- Your instructions: In the records below, begin at the line containing "Verlichting (204, 2274)" and end at the line containing "[Garb Our RSS Feed] (270, 2475)"; quote every line in that span exactly, including both boundary lines, and no others.

- Material provided:

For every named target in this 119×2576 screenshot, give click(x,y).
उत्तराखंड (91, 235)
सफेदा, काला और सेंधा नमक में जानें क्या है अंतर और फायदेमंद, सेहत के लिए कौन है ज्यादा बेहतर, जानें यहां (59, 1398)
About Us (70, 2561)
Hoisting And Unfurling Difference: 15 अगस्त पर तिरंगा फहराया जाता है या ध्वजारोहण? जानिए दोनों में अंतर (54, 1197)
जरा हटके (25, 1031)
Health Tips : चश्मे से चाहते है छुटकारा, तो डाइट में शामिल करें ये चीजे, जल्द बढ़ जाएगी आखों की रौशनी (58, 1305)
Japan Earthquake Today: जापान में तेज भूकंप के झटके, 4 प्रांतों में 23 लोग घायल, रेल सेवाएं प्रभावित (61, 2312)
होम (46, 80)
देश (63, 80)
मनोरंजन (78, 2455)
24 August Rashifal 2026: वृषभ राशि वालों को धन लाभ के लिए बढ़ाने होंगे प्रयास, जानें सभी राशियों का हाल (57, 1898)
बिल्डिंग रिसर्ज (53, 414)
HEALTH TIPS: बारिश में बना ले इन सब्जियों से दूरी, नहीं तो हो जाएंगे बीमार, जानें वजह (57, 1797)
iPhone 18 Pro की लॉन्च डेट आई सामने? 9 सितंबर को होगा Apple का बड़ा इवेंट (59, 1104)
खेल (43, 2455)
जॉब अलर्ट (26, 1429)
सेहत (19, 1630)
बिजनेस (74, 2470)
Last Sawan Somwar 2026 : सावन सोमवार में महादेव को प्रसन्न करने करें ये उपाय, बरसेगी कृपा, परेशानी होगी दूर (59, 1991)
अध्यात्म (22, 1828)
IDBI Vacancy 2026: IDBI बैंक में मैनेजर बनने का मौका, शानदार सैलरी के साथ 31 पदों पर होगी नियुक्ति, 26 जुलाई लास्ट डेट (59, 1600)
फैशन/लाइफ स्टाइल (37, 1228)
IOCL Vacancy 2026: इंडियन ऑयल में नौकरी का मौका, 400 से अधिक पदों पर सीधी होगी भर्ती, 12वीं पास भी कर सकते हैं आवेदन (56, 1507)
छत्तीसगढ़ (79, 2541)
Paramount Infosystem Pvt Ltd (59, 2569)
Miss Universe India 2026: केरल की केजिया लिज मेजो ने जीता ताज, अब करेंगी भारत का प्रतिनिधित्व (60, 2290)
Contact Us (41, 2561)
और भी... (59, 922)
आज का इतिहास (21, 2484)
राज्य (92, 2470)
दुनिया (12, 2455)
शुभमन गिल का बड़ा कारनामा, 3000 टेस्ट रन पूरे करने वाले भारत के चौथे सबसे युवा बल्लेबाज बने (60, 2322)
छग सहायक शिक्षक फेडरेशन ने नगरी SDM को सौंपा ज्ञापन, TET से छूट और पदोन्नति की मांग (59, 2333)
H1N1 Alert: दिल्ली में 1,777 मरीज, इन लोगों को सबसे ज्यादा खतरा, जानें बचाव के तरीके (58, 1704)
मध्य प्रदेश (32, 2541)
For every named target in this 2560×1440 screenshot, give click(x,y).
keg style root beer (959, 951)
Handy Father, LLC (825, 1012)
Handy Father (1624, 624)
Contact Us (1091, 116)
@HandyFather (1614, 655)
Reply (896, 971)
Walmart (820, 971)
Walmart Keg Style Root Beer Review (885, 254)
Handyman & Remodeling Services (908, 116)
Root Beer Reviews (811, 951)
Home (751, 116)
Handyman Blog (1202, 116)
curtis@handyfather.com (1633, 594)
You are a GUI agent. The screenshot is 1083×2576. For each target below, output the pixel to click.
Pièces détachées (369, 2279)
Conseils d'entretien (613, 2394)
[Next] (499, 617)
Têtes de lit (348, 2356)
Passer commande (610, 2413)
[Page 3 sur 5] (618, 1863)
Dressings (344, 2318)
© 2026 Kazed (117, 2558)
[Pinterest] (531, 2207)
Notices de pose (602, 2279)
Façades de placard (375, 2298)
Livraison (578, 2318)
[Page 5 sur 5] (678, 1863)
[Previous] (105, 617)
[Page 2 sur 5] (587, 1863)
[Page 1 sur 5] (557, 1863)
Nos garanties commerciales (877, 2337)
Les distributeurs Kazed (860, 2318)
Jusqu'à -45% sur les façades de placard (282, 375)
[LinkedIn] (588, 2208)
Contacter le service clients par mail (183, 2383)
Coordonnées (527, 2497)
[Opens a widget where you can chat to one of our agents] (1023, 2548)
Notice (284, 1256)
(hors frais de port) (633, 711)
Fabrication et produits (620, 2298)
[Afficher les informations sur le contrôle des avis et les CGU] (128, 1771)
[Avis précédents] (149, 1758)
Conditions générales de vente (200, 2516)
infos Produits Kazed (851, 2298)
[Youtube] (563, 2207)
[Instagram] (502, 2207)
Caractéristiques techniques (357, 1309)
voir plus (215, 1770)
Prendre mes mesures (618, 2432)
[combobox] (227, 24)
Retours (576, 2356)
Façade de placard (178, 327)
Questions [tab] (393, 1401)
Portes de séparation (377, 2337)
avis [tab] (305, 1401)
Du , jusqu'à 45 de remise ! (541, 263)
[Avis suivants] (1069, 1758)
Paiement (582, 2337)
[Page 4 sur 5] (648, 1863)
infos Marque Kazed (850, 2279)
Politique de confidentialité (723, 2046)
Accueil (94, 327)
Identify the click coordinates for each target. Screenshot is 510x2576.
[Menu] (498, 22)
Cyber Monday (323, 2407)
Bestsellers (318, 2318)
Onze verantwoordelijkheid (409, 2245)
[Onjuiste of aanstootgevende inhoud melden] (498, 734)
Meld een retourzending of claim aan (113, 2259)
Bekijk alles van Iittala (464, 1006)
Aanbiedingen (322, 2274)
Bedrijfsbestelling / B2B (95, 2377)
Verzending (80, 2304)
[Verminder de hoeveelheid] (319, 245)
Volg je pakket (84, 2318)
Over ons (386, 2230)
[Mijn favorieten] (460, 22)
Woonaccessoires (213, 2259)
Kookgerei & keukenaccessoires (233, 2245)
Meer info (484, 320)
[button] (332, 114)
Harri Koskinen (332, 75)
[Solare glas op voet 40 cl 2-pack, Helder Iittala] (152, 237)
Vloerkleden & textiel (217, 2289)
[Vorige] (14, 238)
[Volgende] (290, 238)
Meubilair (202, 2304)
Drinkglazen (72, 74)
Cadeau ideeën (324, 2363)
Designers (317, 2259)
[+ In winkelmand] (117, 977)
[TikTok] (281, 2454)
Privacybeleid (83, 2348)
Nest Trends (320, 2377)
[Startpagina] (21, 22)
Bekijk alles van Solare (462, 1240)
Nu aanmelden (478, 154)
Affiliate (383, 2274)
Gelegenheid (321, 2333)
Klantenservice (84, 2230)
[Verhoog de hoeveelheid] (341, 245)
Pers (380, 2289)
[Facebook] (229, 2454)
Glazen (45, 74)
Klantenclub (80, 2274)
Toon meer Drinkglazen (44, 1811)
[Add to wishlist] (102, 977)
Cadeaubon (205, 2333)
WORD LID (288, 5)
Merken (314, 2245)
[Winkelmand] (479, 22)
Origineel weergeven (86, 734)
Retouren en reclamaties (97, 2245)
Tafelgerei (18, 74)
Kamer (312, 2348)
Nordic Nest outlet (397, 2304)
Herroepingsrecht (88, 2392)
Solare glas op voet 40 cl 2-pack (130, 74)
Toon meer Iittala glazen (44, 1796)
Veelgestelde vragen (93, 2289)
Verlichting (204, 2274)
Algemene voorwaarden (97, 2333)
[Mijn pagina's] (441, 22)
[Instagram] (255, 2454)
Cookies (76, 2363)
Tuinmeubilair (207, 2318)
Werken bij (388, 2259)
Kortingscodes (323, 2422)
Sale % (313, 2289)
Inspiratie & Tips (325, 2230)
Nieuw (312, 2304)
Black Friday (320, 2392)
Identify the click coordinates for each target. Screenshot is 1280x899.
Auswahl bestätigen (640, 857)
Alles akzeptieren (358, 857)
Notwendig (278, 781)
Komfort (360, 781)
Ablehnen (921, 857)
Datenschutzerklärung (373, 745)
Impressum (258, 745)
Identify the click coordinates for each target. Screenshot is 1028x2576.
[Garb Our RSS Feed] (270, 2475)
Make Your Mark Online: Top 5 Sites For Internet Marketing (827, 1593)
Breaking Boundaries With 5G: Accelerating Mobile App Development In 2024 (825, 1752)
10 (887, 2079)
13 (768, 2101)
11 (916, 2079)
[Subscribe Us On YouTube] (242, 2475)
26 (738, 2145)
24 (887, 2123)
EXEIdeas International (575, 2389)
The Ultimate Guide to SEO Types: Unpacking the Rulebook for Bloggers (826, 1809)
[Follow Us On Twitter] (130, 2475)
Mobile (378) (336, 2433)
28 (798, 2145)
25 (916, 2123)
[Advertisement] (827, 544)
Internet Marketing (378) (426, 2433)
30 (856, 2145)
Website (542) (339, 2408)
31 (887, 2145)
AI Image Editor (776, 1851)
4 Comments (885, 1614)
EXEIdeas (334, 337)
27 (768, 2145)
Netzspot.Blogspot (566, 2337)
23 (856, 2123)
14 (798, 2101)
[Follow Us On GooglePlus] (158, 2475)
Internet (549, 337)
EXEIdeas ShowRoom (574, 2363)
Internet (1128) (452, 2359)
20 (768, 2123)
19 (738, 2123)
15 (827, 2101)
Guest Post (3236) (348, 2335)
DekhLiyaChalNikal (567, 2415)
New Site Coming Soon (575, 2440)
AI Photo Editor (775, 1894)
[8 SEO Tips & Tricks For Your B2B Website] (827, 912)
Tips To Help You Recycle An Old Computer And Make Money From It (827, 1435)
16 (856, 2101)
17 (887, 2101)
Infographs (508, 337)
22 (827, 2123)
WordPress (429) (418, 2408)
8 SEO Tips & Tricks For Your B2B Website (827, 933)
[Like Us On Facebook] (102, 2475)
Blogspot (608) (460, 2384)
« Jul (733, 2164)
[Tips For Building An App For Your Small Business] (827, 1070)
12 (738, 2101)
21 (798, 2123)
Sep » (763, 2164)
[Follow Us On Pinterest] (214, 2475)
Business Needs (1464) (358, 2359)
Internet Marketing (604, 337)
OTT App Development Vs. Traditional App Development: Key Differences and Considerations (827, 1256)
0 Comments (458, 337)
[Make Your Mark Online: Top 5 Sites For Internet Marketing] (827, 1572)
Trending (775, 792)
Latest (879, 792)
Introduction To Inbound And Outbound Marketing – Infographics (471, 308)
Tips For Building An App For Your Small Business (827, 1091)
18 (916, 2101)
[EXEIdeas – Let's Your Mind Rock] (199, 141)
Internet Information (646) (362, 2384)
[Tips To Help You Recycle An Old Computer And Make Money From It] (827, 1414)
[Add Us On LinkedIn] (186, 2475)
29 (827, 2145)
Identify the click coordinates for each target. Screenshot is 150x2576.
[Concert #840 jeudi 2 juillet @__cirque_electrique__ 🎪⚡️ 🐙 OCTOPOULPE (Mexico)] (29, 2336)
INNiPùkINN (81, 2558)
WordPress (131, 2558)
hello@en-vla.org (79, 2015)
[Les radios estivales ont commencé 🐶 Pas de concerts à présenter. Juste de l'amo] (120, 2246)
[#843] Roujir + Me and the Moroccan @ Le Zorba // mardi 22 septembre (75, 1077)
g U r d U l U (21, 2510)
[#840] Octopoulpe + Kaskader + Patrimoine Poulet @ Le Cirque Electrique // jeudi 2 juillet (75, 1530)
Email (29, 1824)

- Answer:
Verlichting (204, 2274)
Algemene voorwaarden (97, 2333)
[Mijn pagina's] (441, 22)
[Instagram] (255, 2454)
Cookies (76, 2363)
Tuinmeubilair (207, 2318)
Werken bij (388, 2259)
Kortingscodes (323, 2422)
Sale % (313, 2289)
Inspiratie & Tips (325, 2230)
Nieuw (312, 2304)
Black Friday (320, 2392)
Identify the click coordinates for each target. Screenshot is 1280x899.
Auswahl bestätigen (640, 857)
Alles akzeptieren (358, 857)
Notwendig (278, 781)
Komfort (360, 781)
Ablehnen (921, 857)
Datenschutzerklärung (373, 745)
Impressum (258, 745)
Identify the click coordinates for each target. Screenshot is 1028x2576.
[Garb Our RSS Feed] (270, 2475)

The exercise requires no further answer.